Eli Sultan est un quinquagénaire Français de confession juive qui tient une librairie à Paris. Il a été au centre de deux affaires médiatisées liées à des accusations d’antisémitisme, à environ un an d’intervalle.
Affaire de juillet 2025 à Lainate, près de Milan (Italie)
Lors d’un voyage en famille avec son fils de 6 ans, il s’est arrêté sur l’aire de service Villoresi Ovest. Selon sa version, des personnes l’ont pris à partie en raison de sa kippa, avec des insultes (« Free Palestine », « assassins », « rentrez chez vous », etc.), puis une agression physique (coups de pied et de poing) à la sortie des toilettes, sous les yeux de son fils. Il a filmé une partie des échanges verbaux ; la vidéo a circulé. La procureur de Milan a ouvert une enquête pour violence aggravée par la haine raciale.

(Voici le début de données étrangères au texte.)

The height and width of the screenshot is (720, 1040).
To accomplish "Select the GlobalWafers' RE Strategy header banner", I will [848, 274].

Une famille d’origine moyen-orientale identifiée a contesté cette version : selon elle et son avocat, Sultan aurait initié les insultes (« terroristes », etc.) et frappé en premier. Des plaintes croisées ont été déposées. Sultan a aussi été mis en cause pour lésions aggravées par la haine raciale. Les enquêtes préliminaires ont été clôturées en août 2026, orientées vers un éventuel procès. Sultan a déclaré qu’il continuerait à porter la kippa avec fierté et qu’il reviendrait en Italie.

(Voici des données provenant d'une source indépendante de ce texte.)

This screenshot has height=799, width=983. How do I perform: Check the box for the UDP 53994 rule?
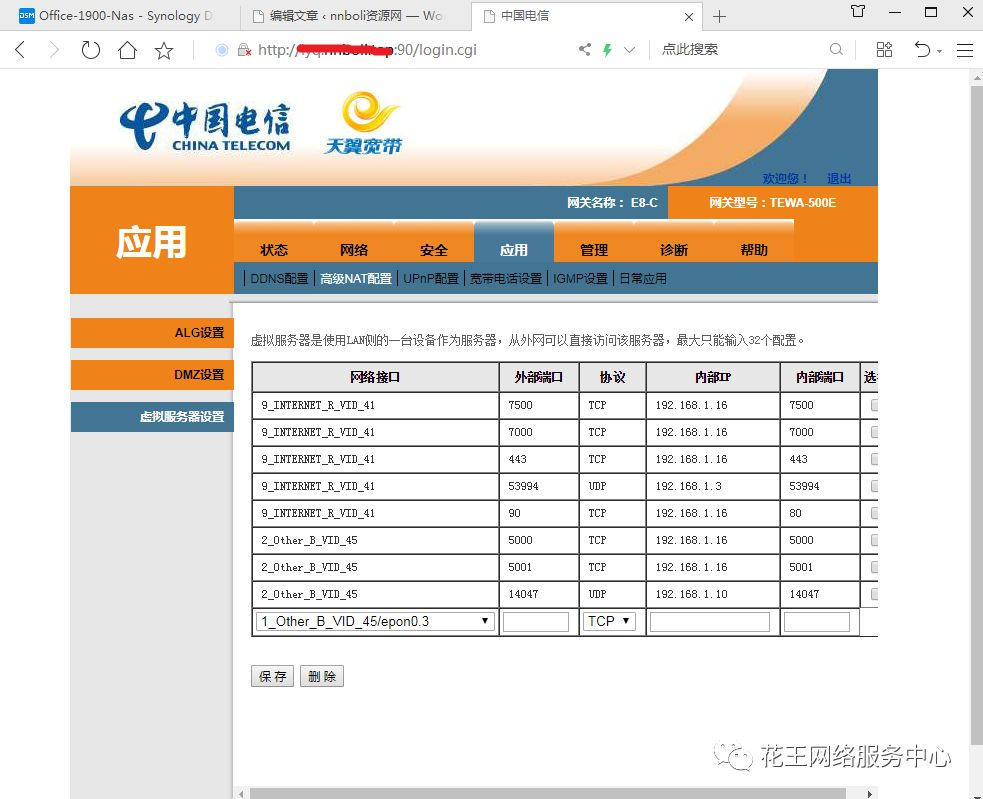(x=875, y=486)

Affaire d’août 2026 aux Deux-Alpes (Isère)
Dans une station de luge d’été, la commerçante d’une buvette a tenu des propos visant les Juifs (« La communauté juive, vous êtes trop nombreux », etc.). Sultan a filmé et diffusé la scène, qui est devenue virale. Il a témoigné notamment sur CNEWS, demandant des actes concrets au-delà des condamnations verbales. Il a précisé qu’un passage antérieur dans le commerce s’était bien passé.
Aurore Bergé, ministre chargée de l’Égalité entre les femmes et les hommes et de la Lutte contre les discriminations, a fermement condamné les propos et actes en question dès le 15 août 2026.
Dans un communiqué publié sur X (Twitter), elle a déclaré notamment :
- « Aucun acte antisémite, aucun acte raciste, aucun acte de haine ne saurait être toléré. L’antisémitisme et le racisme ne sont pas des opinions mais des délits. »
- Elle a qualifié les faits d’« actes et propos antisémites » (refus d’accès à la buvette au prétexte que « la communauté juive serait trop nombreuse »).
Elle a également précisé que :
- L’auteure des propos était convoquée et serait auditionnée par la gendarmerie nationale dès ce samedi-là.
- Elle avait demandé à la préfète de l’Isère de procéder immédiatement à un signalement au procureur de la République, sur le fondement de l’article 40 du code de procédure pénale.
La commerçante a reconnu les propos lors de son audition.